‘ DEAR DIARY ’: THE BENEFITS OF A
THERAPEUTIC STYLE OF JOURNALLING
There are many benefits from keeping a journal that apply to everyone, not just to those of us with identifiable difficulties such as low confidence or depression.
Writing about your day, your concerns and your feelings can help you relax, help you solve problems more effectively, and park them. If you find yourself waking up in the night, keep a journal by your bedside and write down whatever is on your mind.
Writing down your problems and concerns helps you to express your feelings and organize your thoughts better and this can benefit your physical health, as well as your memory recall in later life.
PROCESSING THE PAST
Journalling creates an excellent means for processing your “baggage,” and an important challenge in working through anything that makes you feel negative or miserable about yourself.
Mine your experiences for what you want to keep and what you no longer need. It can be empowering to see the connection between past experiences and how they informed your current reality, and the choices you continue to make that are still influenced by the past.
With any personal issue that needs resolution, it’s helpful to have a sense of where it started, how this informed where you are, and where you truly want to go next.
WRITING IN THE AFTER MATH
OF TRAUMA AND ABUSE
If you have experienced trauma, abuse, traumatic displacement or loss, or traumatic stress disorder, it is important to find ways to process these experiences so that you can still enjoy life. However, just writing a narrative account of what happened, or just telling someone what happened, is often not therapeutic or helpful in itself. In fact, it can re-traumatize you, as part of your brain cannot tell the difference between the past and the present and you can re-experience the trauma happening all over again every time you repeat it. So, telling the story of what happened is not, by itself, therapeutic and it may even reinforce the vortex of the trauma and keep you cycling around it. Thus, your writing needs to have clear intentions and a clear structure.
One of the ways in which your experiences may have been very difficult to process and recover from is that perhaps you felt disempowered, helpless or victimized. Perhaps you dissociated, froze or lost some memories. You can use the writing process to help you overcome the syndrome of ‘learned helplessness’ that sometimes happens when you have experienced situations that were beyond your control. This can happen to anyone, but particularly when you lose awareness during or after the events. It means that combinations of ordinary, everyday events can sometimes trigger you to re-enact aspects of what happened, or you become fearful or have a panic attack. Writing your story in a more active and empowered way can help you feel more fully engaged in life again. This means you take charge of the story and write it from your own viewpoint, as the author of your own experience. As the author, you are in charge of the ending, which means you are free to choose the attitude and approach you now want to take, both towards yourself and the people who were involved in this.
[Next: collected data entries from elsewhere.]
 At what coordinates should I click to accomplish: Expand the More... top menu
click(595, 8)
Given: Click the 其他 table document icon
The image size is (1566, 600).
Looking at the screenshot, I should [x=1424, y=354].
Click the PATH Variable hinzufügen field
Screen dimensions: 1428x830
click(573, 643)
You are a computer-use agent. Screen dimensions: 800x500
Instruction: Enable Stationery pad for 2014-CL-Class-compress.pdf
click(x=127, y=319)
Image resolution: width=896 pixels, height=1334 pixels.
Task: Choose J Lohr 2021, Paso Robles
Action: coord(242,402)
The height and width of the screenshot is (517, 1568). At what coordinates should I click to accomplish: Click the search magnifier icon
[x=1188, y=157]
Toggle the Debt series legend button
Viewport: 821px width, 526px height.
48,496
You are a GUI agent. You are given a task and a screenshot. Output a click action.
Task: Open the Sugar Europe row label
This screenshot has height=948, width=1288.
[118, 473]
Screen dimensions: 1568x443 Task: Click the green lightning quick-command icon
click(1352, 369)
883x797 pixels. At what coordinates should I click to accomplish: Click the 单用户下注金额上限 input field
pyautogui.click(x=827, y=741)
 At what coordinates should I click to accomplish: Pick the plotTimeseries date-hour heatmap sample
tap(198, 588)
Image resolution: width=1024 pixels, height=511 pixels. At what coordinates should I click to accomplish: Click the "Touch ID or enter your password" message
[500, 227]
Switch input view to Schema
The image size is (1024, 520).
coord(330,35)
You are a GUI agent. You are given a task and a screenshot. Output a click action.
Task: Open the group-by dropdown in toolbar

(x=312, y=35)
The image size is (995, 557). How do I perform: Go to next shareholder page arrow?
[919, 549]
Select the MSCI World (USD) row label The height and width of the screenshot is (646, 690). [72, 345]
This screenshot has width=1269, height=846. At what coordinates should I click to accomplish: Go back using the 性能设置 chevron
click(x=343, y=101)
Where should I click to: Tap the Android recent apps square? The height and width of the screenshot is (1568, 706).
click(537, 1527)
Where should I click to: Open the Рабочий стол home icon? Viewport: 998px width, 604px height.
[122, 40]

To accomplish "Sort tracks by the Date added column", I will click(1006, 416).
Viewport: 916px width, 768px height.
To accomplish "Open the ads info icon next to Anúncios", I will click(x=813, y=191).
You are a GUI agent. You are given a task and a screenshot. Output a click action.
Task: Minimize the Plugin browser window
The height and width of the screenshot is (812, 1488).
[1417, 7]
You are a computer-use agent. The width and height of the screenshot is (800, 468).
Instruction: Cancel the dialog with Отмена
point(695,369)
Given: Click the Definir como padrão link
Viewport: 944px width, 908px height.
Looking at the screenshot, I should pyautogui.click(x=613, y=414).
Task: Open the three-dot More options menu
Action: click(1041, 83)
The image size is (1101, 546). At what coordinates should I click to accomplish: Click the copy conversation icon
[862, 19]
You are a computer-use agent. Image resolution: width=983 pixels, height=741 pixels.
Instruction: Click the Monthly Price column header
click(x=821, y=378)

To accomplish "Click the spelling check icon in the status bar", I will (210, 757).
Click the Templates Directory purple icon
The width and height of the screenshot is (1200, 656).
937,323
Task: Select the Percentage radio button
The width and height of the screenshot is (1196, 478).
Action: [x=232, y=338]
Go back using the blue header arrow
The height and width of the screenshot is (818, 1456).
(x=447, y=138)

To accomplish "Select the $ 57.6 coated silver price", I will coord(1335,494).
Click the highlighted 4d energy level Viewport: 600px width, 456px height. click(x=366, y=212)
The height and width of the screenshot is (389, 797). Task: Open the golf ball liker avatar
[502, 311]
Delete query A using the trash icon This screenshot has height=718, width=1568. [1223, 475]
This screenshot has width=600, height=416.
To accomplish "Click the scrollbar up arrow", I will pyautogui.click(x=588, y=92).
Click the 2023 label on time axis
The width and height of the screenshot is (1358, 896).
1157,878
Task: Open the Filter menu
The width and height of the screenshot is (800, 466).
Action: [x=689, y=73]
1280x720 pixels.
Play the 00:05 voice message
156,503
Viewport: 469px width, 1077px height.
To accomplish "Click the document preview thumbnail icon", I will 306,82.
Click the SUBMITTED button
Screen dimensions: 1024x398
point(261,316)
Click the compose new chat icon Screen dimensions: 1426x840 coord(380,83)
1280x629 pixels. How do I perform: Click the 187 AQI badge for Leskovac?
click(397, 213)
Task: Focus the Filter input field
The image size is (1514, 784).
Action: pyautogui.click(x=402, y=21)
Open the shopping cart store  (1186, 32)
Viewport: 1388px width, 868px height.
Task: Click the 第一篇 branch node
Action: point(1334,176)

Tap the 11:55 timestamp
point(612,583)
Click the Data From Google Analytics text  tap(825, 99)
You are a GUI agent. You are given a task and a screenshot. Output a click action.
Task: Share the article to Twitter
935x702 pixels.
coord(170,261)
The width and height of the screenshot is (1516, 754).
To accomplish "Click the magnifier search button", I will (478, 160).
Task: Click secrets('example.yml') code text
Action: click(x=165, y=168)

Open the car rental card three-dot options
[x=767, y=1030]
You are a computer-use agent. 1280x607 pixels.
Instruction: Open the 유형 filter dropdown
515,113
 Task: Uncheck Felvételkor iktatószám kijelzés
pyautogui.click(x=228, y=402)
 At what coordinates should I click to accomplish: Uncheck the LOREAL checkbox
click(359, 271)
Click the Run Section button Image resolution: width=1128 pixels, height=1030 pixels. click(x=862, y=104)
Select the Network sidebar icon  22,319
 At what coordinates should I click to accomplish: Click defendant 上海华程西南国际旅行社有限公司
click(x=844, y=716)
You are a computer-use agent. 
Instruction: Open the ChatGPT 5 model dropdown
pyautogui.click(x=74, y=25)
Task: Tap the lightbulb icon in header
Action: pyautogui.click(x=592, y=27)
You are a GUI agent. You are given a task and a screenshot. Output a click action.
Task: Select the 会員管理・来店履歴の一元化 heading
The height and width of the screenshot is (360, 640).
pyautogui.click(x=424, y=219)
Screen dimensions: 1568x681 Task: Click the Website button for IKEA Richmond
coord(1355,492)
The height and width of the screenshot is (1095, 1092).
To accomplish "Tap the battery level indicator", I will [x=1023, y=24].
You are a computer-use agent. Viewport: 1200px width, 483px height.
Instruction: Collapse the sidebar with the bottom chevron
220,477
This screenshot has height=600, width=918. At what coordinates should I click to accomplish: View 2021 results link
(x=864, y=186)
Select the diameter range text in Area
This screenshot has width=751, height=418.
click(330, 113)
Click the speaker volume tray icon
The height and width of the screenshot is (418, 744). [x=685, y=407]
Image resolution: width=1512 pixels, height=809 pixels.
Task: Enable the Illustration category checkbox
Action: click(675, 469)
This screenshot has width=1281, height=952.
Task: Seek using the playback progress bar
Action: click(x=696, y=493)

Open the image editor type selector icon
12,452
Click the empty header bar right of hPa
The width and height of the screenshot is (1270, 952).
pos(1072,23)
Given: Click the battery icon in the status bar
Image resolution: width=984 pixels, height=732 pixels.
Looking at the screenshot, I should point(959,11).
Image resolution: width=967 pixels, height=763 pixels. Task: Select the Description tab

The bad guys have only won if you do not recover.
Perhaps you have valuable learning that you would like to share with others facing similar circumstances? Perhaps you would like to write down how you now feel towards people who hurt you? So, be sure to include your comments and thoughts in your writing, and do not just tell what happened. Give your work a title, subheadings, structure and direction, with a beginning, a middle and an end. In your conclusion, gather together the important things you have discovered and learned and how you would like to take these forward in your next steps in life. Perhaps you can make a plan so this no longer affects you in the same way.
Establish a sense of closure and moving on.
JOURNAL WRITING AS AN ADJUNCT
TO THERAPY OR COUNSELLING
While you are attending therapy or counselling, you can get much more out of it, and save yourself time and money, by speeding up your therapeutic progress in your journal. Some therapists and counsellors may be interested in your journal or encourage you to use it for homework assignments, and some do not work in this way — but you can do it anyway. You can attain your desired changes and results in your life much more quickly if you take a proactive approach. For example, journal about your goals in therapy — these can change as you move through it — so you and your therapist work together in a co-creative partnership and stay on the same page. Write down any important insights or experiences that emerge during the therapeutic hour, as you can easily forget them. One of the key differences in how therapy works much better for some people than others is in how they actively apply the therapy in everyday life. If you enjoy your discussions in therapy but then forget all about it till next week, it will take much longer than if you process your therapeutic work in your journal and focus on the positive changes you intend to put into practice. After all, the important work takes place in your life.
Don’t be too analytical in your journal, to become too logical or to look at the causes behind your symptoms or feelings. Too much of this kind of analysis does not help you change and can even further reinforce your old ways of thinking!
If you find yourself getting tangled up in negative thinking in your journal it is best to leave it and try a different approach.
When you are working on yourself, you have to tread a line between experiencing your more difficult feelings and symptoms and offering them kindness, understanding and acceptance, and moving on from them in constructive ways.